Exercise details
Write out word for word the part of the Khosrovidukht text starting at "Khosrovidukht was the" and ending at "ruling Armenian King.".
** START OF Text shown **
Khosrovidukht also known as Xosroviduxt (, flourished second half of 3rd century & first half of 4th century) was a Princess of the Arsacid dynasty of Armenia, one of the client-kingdoms of the Roman Empire while being an eponymous branch of the Arsacid dynasty of Parthia. She is regarded as a prominent figure in Armenian society and is a significant figure in Christianity in Armenia.

Khosrovidukht was the known daughter of King Khosrov II of Armenia by an unnamed mother and her known sibling was her brother Tiridates III of Armenia who ruled Armenia from 287 to 330. The name Khosrovidukht was a dynastic name in the Arsacid royal house as she was the namesake of her father and her paternal great-grandfather Khosrov I, a previous ruling Armenian King.

Name
The name of "Khosrovidukht" (Xosrovi-dowxt) stems from the Parthian language, being a combination of the name "Khosrov" and the suffix of dukht (daughter), thus meaning "daughter of Khosrov."

Biography
She was born in an unknown city in Armenia. In 252, her father and the remainder of her family were assassinated by Anak a Parthian agent under the orders of King Ardashir I. After the capture and execution of Anak, in order to protect and preserve the Armenian sovereignty the Roman authorities took her brother as an infant to be raised and reared in Rome, while Khosrovidukht was taken to be raised in Caesarea Mazaca, Cappadocia. The foster parents of Khosrovidukht were Awtay a nobleman from the family of the Amatuni and Awtay's wife a noblewoman whose name is unknown was from the family of the Slkunik.

In the year 287, Tiridates III was restored to the Armenian throne by the Roman emperor Diocletian, which the country was previously ruled by the Parthian Kings and later by the Sassanids Kings who were expelled from Armenia by her brother and his army. After her brother became Armenian King, Khosrovidukht returned to the country with her foster family to be with her brother. At some date during his reign, Tiridates III erected at Garni for his sister, a summer residence ornamented with columns and magnificent bas-reliefs, the commemorative inscription was in Greek. The inscription reveals that the work was not done by Armenian hands.
** END OF Text shown **
** START OF Given information **
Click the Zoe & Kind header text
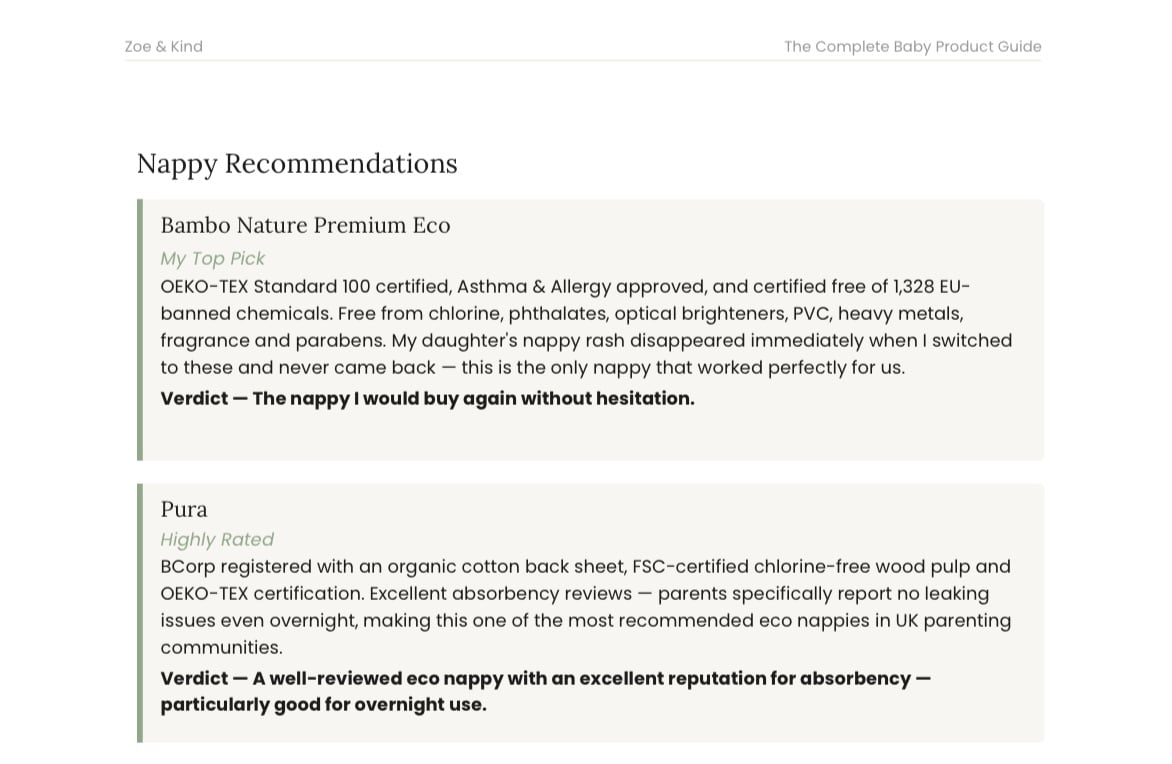Screen dimensions: 1172x764 (x=163, y=46)
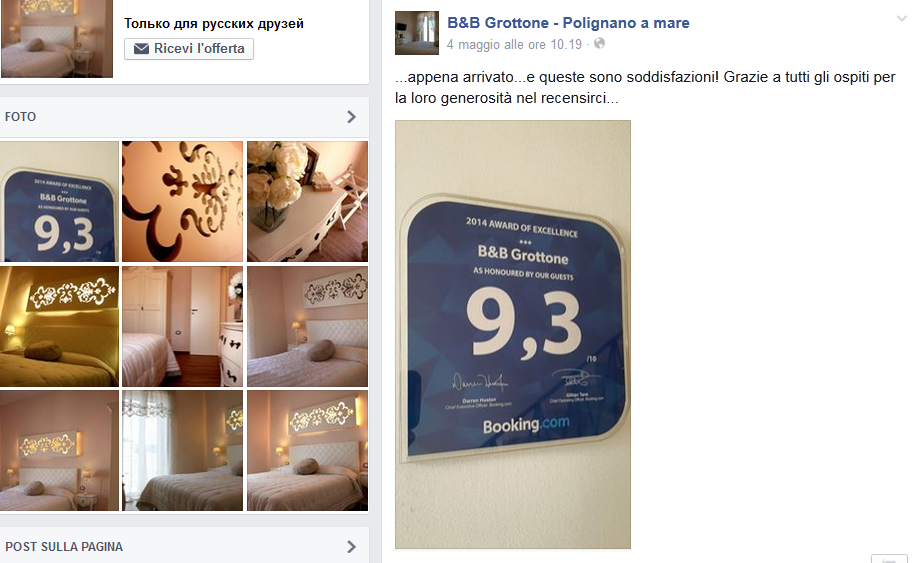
** END OF Given information **
Answer for this exercise
Khosrovidukht was the known daughter of King Khosrov II of Armenia by an unnamed mother and her known sibling was her brother Tiridates III of Armenia who ruled Armenia from 287 to 330. The name Khosrovidukht was a dynastic name in the Arsacid royal house as she was the namesake of her father and her paternal great-grandfather Khosrov I, a previous ruling Armenian King.